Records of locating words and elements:
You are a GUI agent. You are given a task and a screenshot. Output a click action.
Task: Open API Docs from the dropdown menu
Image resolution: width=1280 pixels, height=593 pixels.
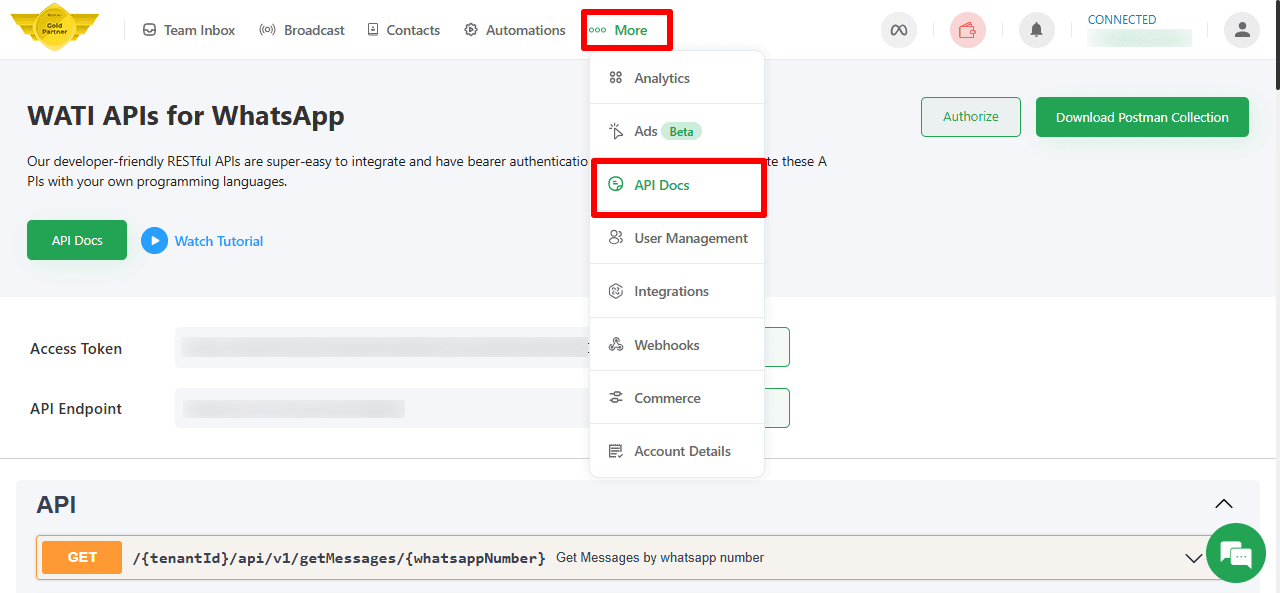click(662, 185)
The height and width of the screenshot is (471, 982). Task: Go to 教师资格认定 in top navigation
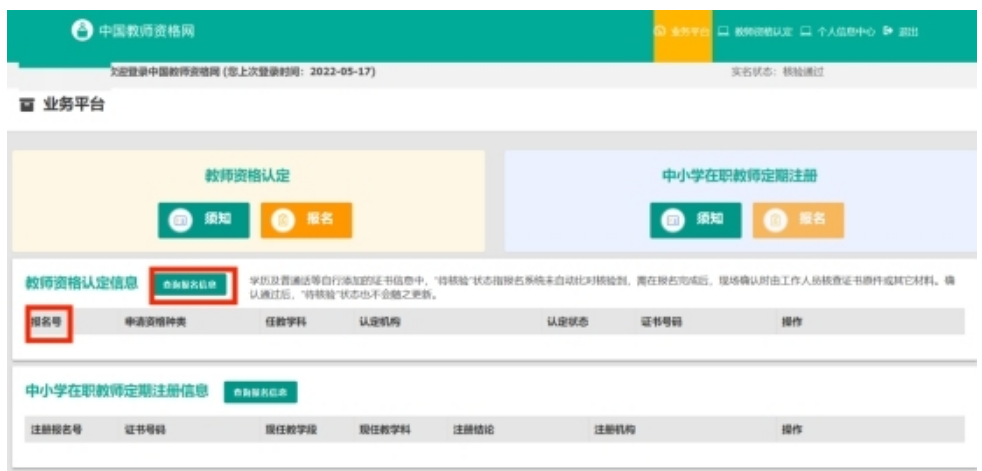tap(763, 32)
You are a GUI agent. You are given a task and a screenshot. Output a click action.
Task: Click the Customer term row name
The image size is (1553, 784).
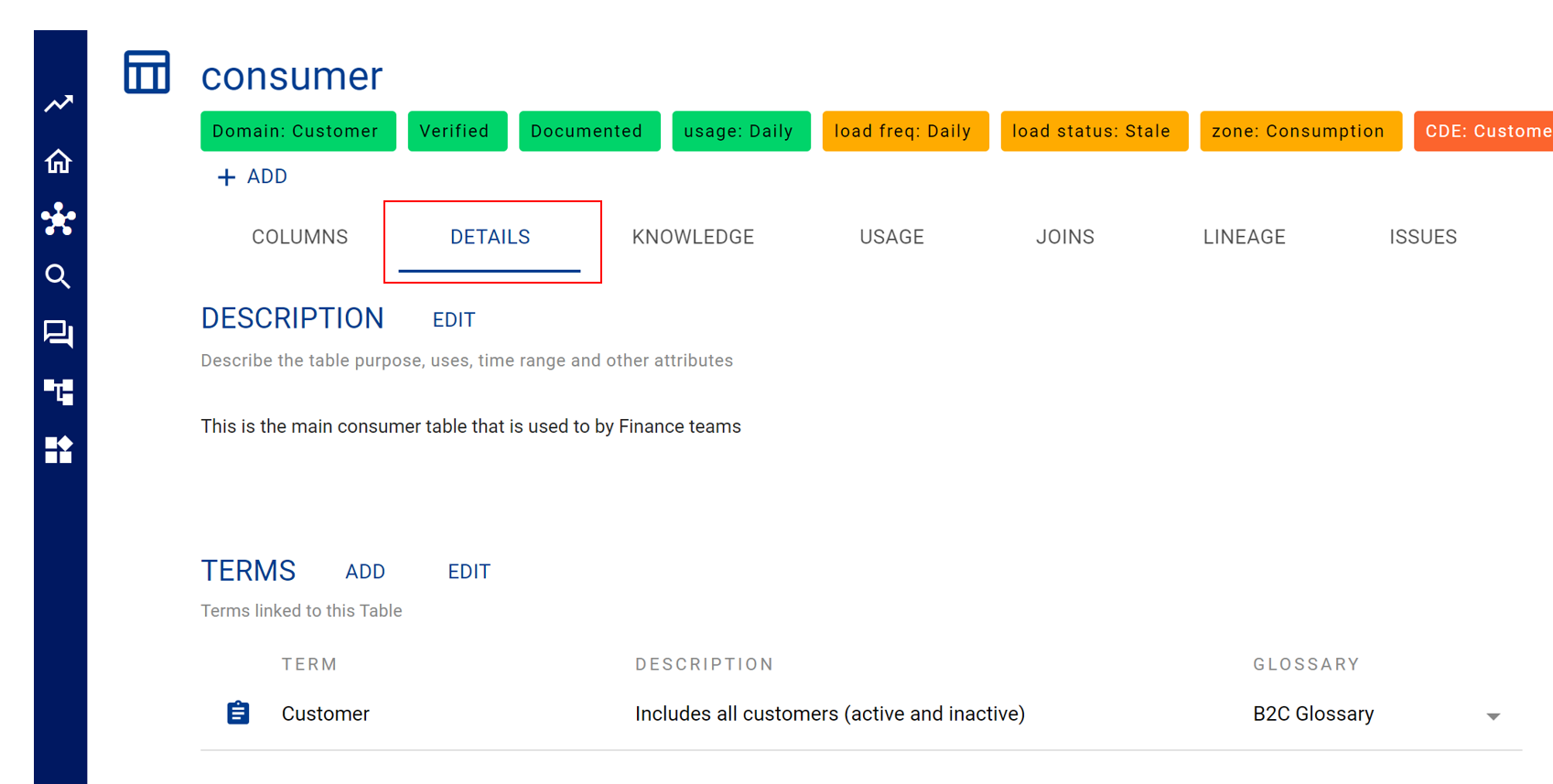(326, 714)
...
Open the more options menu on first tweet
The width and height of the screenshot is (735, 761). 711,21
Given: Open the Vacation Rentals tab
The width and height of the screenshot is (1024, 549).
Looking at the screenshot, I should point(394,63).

AIM OF THE TASK:
Gather every line of the material above that contains the string "menu", and copy each one in full.

SOLUTION TO THIS PROBLEM:
Task: Open API Docs from the dropdown menu
Open the more options menu on first tweet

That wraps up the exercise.